The Best Canned Wines To Drink Right Now

These crushable cans are wine’s answer to White Claw.

CITRUS SISTERS_CasonLatimer

When canned wine first hit the market, most offerings were saccharine, syrupy, and hangover-provoking. Many tasted metallic: aluminum is volatile and if canned poorly, it will impart a tinny taste to your wine

A new guard of canned wine producers are making case for sipping these single serve cans, offering natural-leaning, highly-quaffable iterations.

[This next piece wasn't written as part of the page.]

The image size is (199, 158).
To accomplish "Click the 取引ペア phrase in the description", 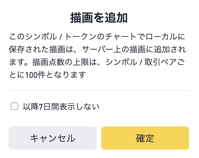I will point(161,62).
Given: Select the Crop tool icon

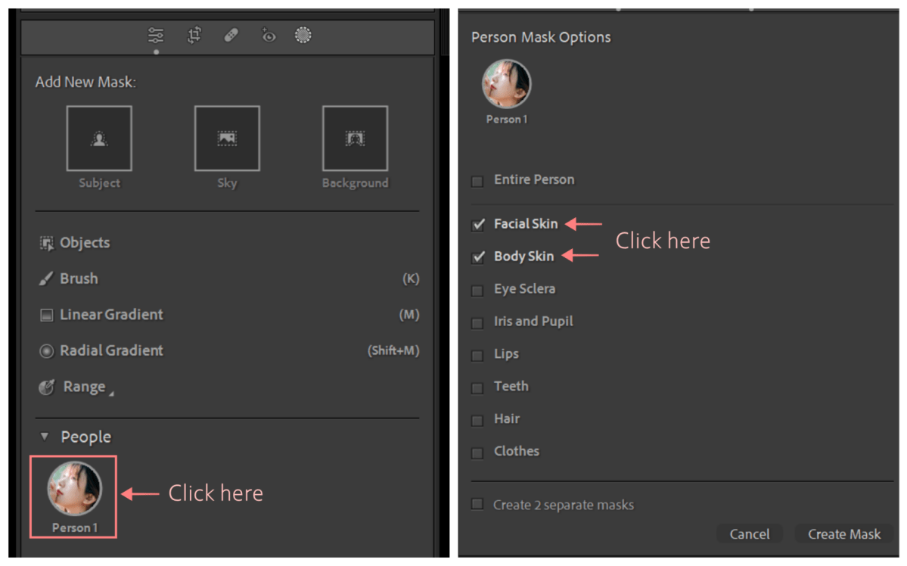Looking at the screenshot, I should tap(194, 35).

“It’s never a bad idea to keep a can of wine in the fridge,” describes Beth Comatos of Juice Box Beth. “There are two glasses of wine in each can, equating to the perfect amount for you and a friend (or just you if you’re on the thirstier side). Pop a can when you don’t feel like opening a full bottle— the pristine portability makes canned wine perfect for anything from beaches to parks to movie theaters.”

Follow her sage advice and stock your fridge with thirst-quenching options from these above-par producers.

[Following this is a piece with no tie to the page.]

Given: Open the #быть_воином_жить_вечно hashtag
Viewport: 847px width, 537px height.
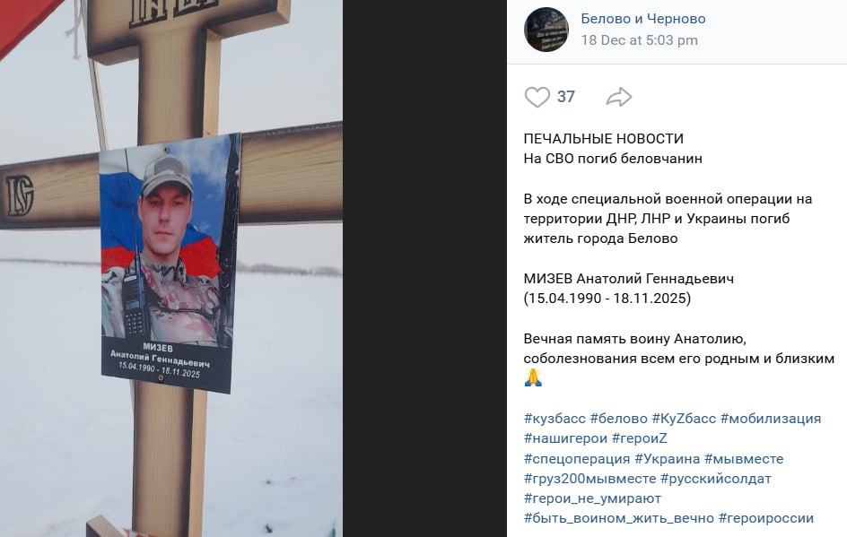Looking at the screenshot, I should point(618,519).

Las Jaras’ “Waves” Red 2020 

“This tart and juicy red blend of Zinfandel and Petite Sirah from Mendocino County, California is a delightfully smooth medley of red cherries and black plums,” says Comatos. “Serve with a slight chill for maximum gluggability.”

Wild Arc’s Rosato Piquette

Think of Wild Arc’s canned rosato as a sour beer meets raspberry soda: refreshing, delicious, and well-spritzed.

This upstate New York cidery specializes in piquette a zero-waste, low-ABV wine-like beverage made with the leftover pomace from the winemaking process. While piquette is typically lower in alcohol, winemaker Todd Cavallo tops up the piquette with regular-ABV wine to up the proof. $10.99

Ramona’s Ruby Grapefruit Spritz

Ramona’s Jordan Salcito can largely be credited with reviving the canned wine movement, crafting her signature wine spritzers with organically-sourced, naturally-sweetened ingredients. 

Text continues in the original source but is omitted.